Posted on :Thursday , 21st June 2018
FORMER President Benjamin Mkapa has challenged energy experts and institutions in Sub-Saharan Africa to work out strategies for expanding solar technology across the region in order to generate reliable and affordable power.
Mr Mkapa said that the sub-region was gifted with abundant sunlight which, if well utilised, could accelerate power generation, boost the industrial economy and increase youth employment. Mr Mkapa was speaking in Dar es Salaam yesterday during the launch of the Solar Photovoltaic PV Guide Book authored by renewable energy expert, Mr Godwin Msigwa.
The retired president said that of the 400MW generated around the world just a single gigawatt was installed in Sub- Saharan Africa. “This fact is contrary to the actual situation in Sub- Saharan Africa because most of its countries are still facing electricity problem despite being a sun-belt region,” he said.
He cited Europe, China, the United States, Japan and India, noting that despite having other major sources of power, these countries were also generating solar power. “Germany has already connected more than 40 gigawatts to its national grid while China has more than 70 gigawatt ... this is an indication that solar technology is growing and becoming a reliable source of power,” Mr Mkapa said.
He said Tanzania needs to set up strategic plans to boost solar technology whose implementation will be overseen by government institutions such as Commission for Science and Technology (COSTECH), by collaborating with other development partners and experts from public and private sectors.
He, however, said that although solar energy technology is one of the renewable energy technologies utilised in the country, it has been fetching a poor market especially in rural areas. The president also said that the sector was also facing a problem of technicians who could instal the solar system at required standards.
“This situation has caused most of the solar systems installed not to work properly because the work is being done by low-skilled technicians.” He said the book guide will help people who are learning to become technicians in solar energy to get proper guidance which will help them to improve their work.

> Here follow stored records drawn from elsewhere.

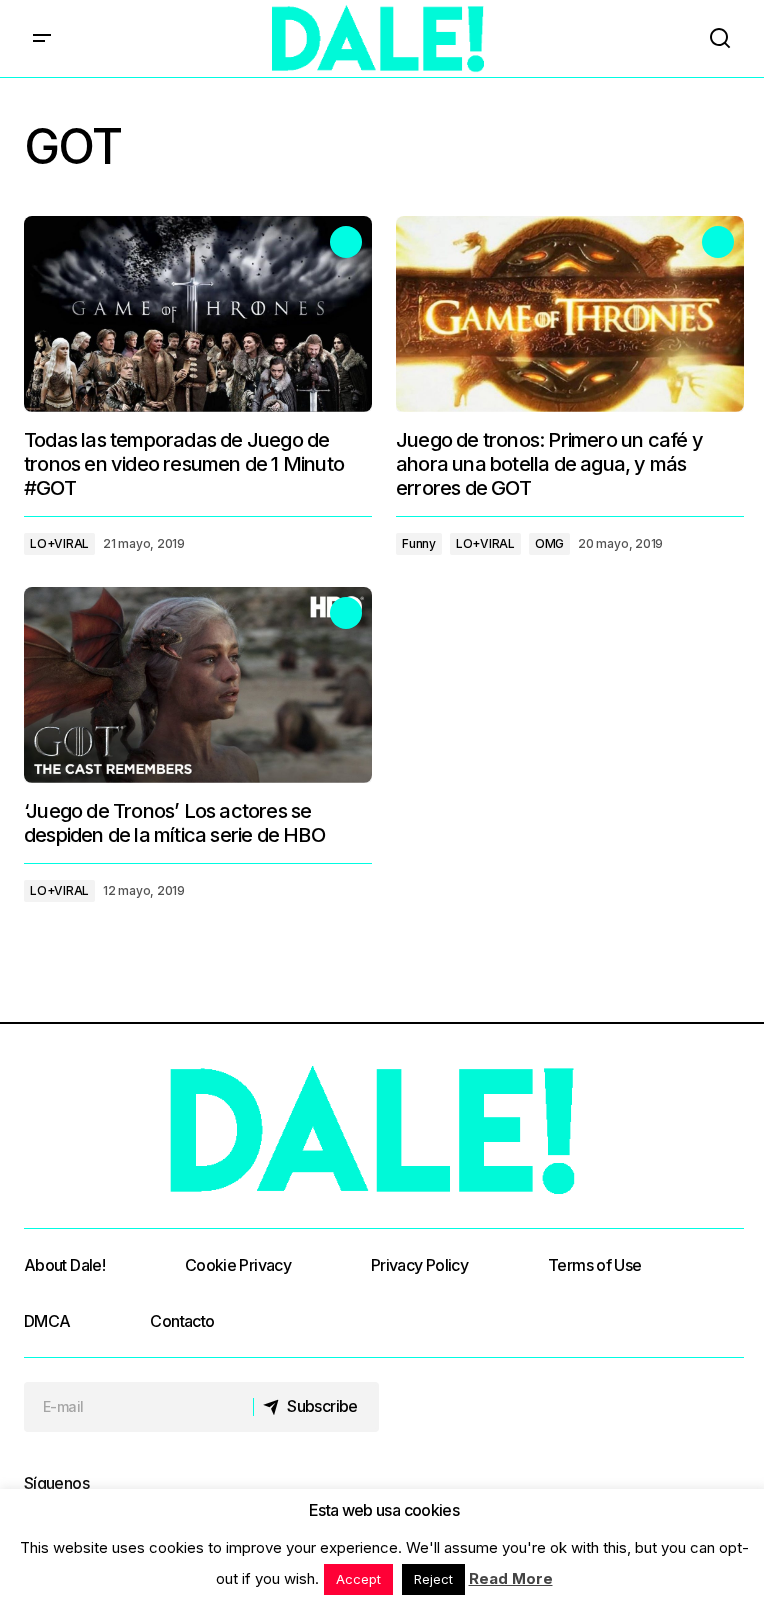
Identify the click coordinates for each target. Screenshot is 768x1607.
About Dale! (64, 1265)
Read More (511, 1578)
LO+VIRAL (59, 543)
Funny (419, 543)
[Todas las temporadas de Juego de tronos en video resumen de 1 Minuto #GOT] (198, 314)
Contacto (182, 1321)
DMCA (47, 1321)
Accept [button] (358, 1579)
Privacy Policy (419, 1265)
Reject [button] (433, 1579)
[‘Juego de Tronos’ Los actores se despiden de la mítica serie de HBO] (198, 685)
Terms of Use (594, 1265)
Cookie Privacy (238, 1265)
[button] (42, 38)
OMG (549, 543)
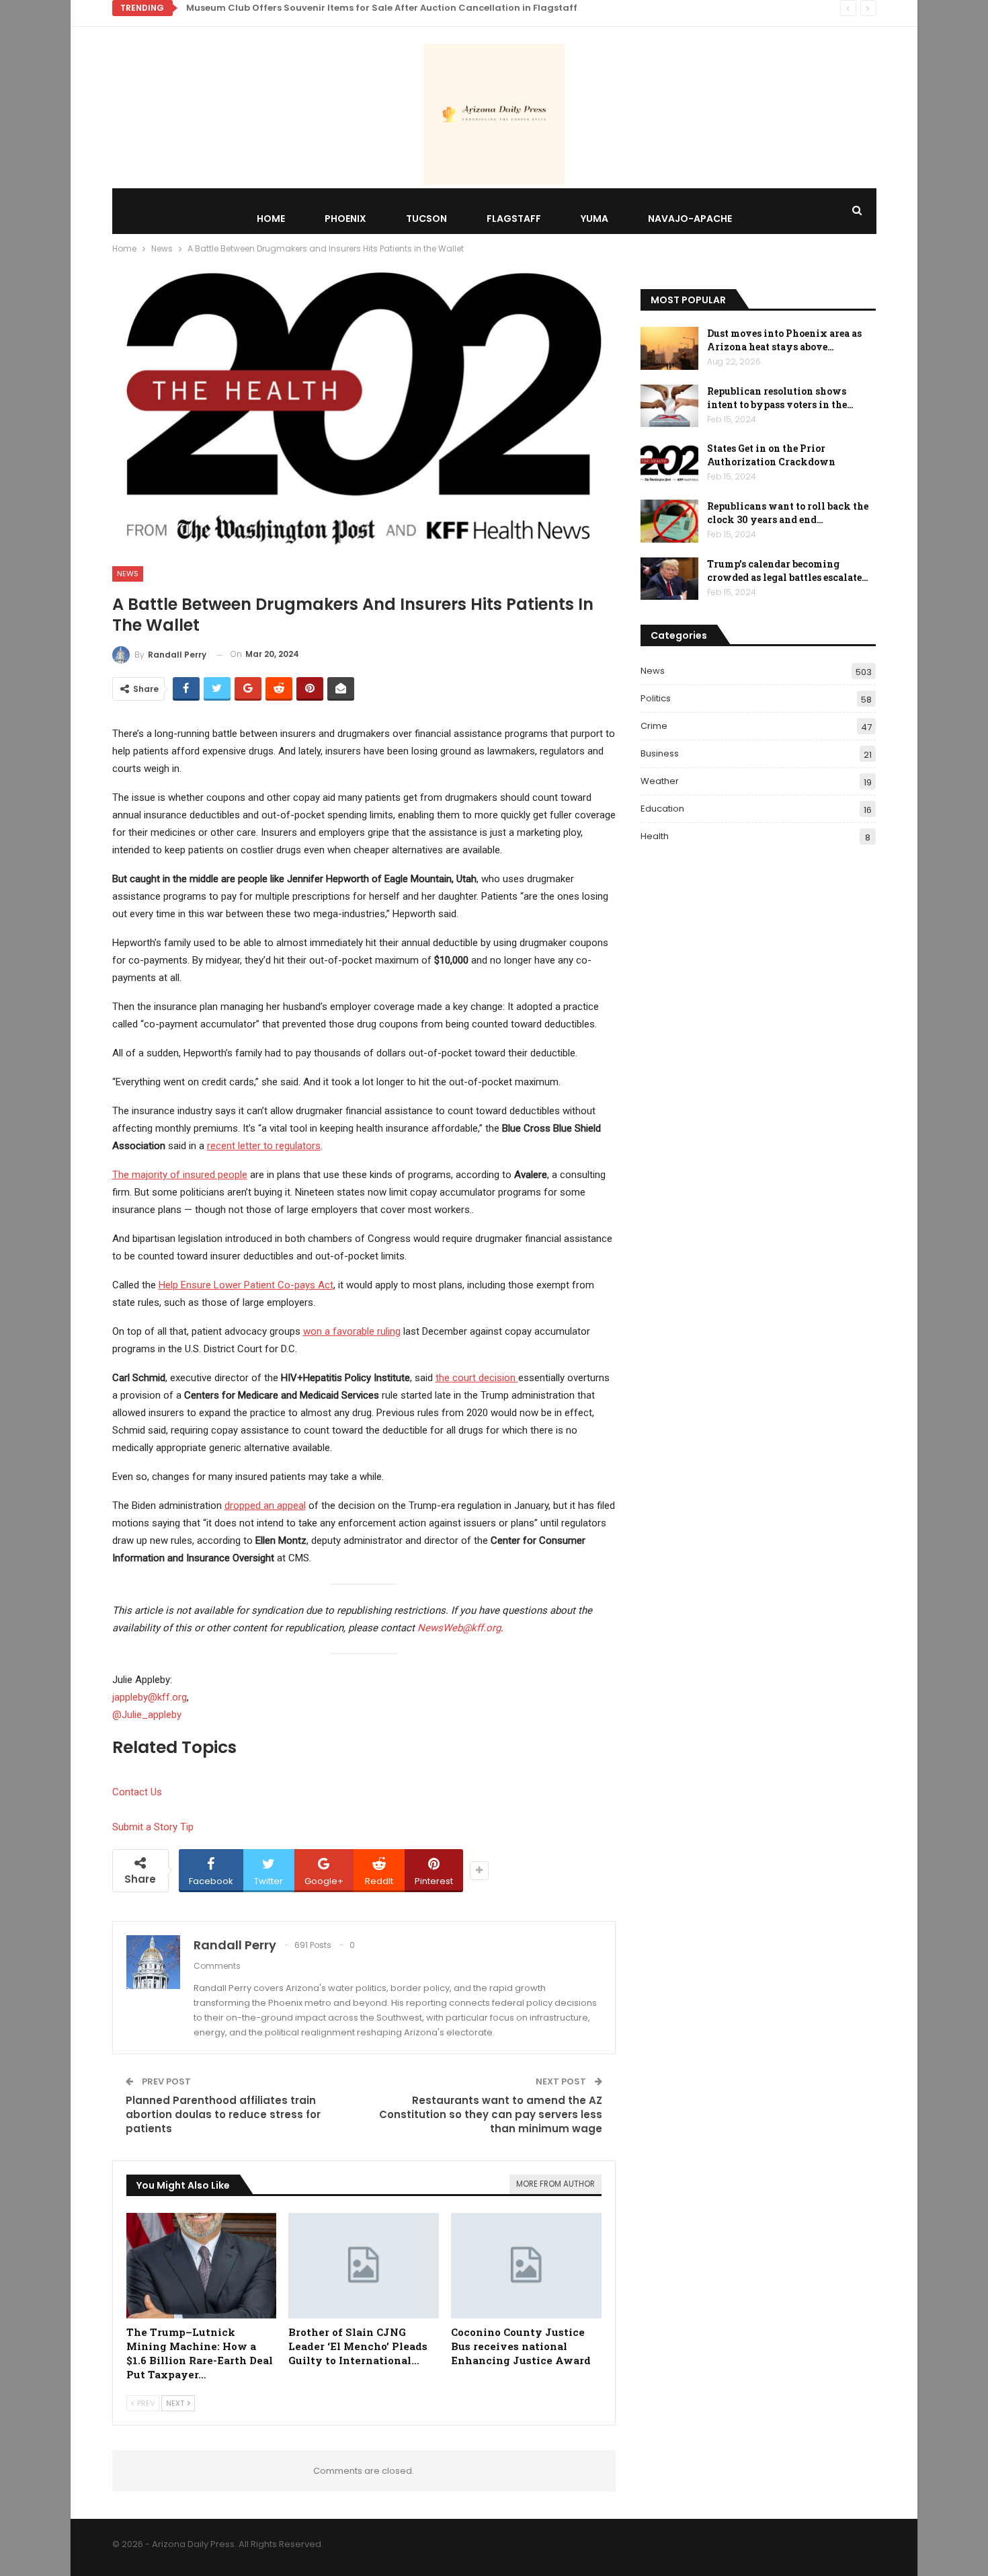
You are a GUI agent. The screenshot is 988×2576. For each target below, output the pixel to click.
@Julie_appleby (146, 1715)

Head of Development Cooperation, Delegation of the European Union to Tanzania, Mr Jose Correia, said that energy development in Tanzania plays a key role in the government’s drive for industrialisation. He said the EU has had a long-term support to Tanzania’s energy sector, mainly focused on promoting rural energy access and power generation from renewable such as hydropower and solar systems.
“Under the current EU - Tanzania cooperation programme 2014-2020, we have scaled up our engagement in the energy sector with a total allocation of Euro 180 million,” he said. The book’s author, Mr Msigwa said that the book will be provided for free to Vocational Education and Training Authority (VETA) colleges, public and private libraries among others.
He said the book guide will help engineers and technicians to execute solar energy works at the required standards. “This guide book will help in the sustainability of solar energy projects because most of the projects failed to bring positive results especially those which faced technical problems,” he said.